In response to protests by the American workforce, Representative John Mica (R-FL) has introduced H.R. 2154 that would amend some L-1 rules. H.R. 2154 will prevent employers from placing an L-1 employee with another employer. This bill if passed will require L-1 employers to file an application with the Secretary of Labor stating that the employer will not place the L-1’s with another company where the non-immigrant will perform duties at a worksite owned, operated and controlled by such other employer and there are indicia of an employment relationship between the L-1 and another employer. This bill will also require employers to make these applications available for public inspection a list of such applications, classified by employer and occupation. If this law is passed several companies making use of the L-1 category are going to be affected.

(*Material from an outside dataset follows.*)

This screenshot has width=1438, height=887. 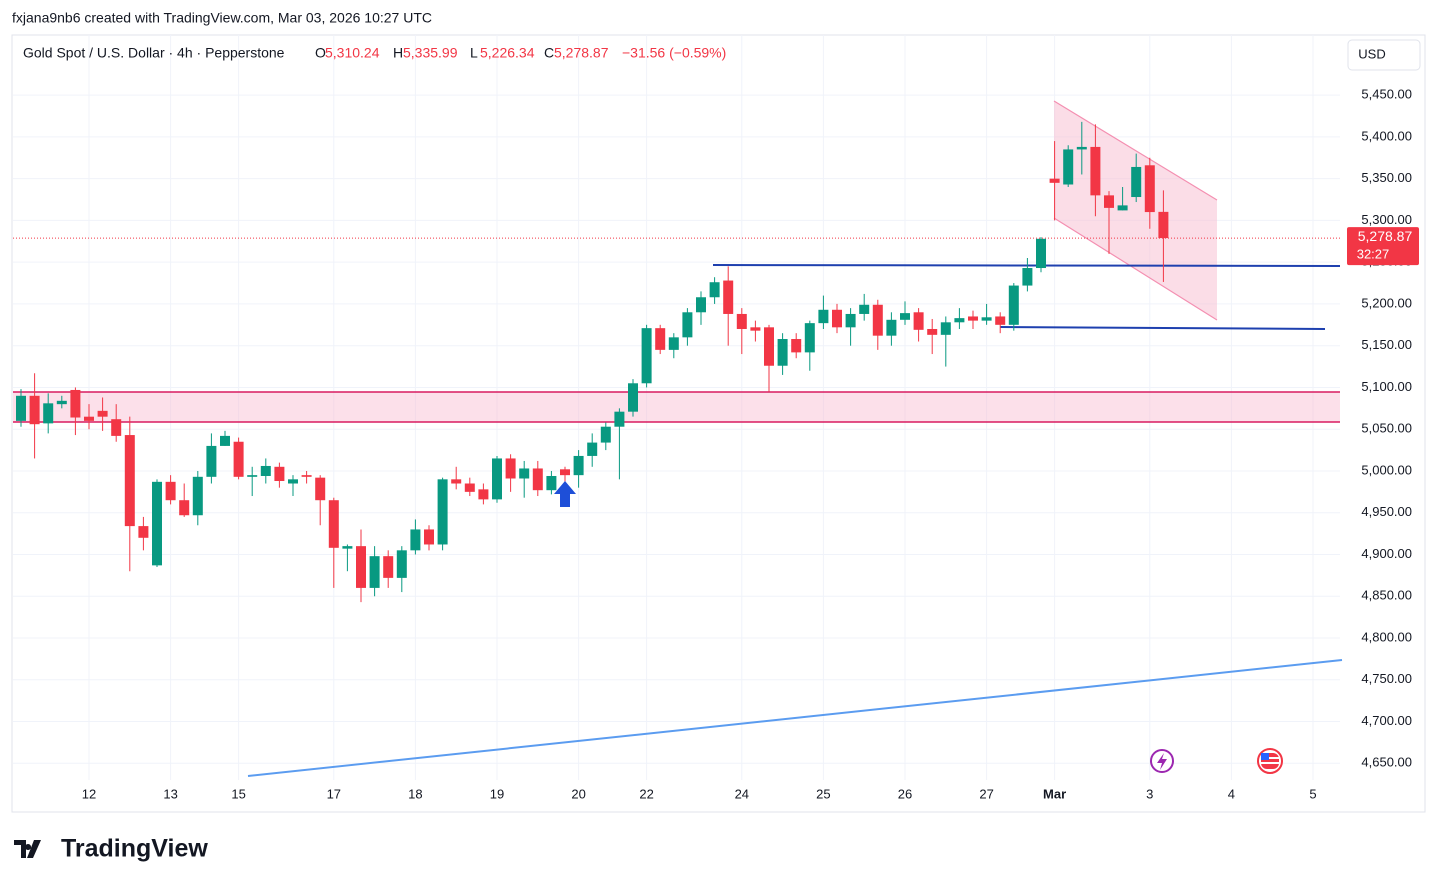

The L non-immigrant visa is available to international companies who need to bring foreign employees to the U.S. temporarily to utilize the foreign employees managerial abilities and specialized knowledge for the establishment or growth of the U.S. companies. To qualify for the L visa the employee must be continuously employed for one of the past 3 years by parent, affiliate or subsidiary of U.S. company preceding his/her application for admission. The employee seeks to enter U.S. temporarily to continue to work for same employer or its affiliate or subsidiary. The employee is not required to perform full-time services in the U.S. but must dedicate a significant portion of his or her time on a regular and systematic basis. The employee must continue to work in capacity that is managerial, executive or involves specialized knowledge.

L-1 employees, who come to the U.S. as Executives and Managers, manage the organization or a department, sub-division, function or component of the organization. They supervise and control the work of other supervisory, professional or managerial employees, or manage an essential function within the organization or a department or subdivision of the organization. These employees have the authority to hire and fire or recommend their staff for promotions or leave, and exercise discretion over the day-to-day operations of the activity or function for which the employee has authority.

L-1 employees under the Executive and Managers category are eligible to apply for permanent residency under the EB1 category for “priority workers, “ which means that they are exempt from the labor certification requirement.

L-1 employees who come to the U.S. with specialized knowledge are individuals who have advanced level of expertise and knowledge of the organization’s products, services, research, equipment, techniques, management etc. and are uniquely qualified to contribute to the U.S. employer’s knowledge of foreign operating conditions. The U.S. employer must be able to prove that such expertise is not readily available in the U.S. market.

L-1 are admitted to the U.S. for an initial period of three years which can be extended in two year intervals upto a maximum of seven years for executives and managers, and five years for a specialized knowledge transferee.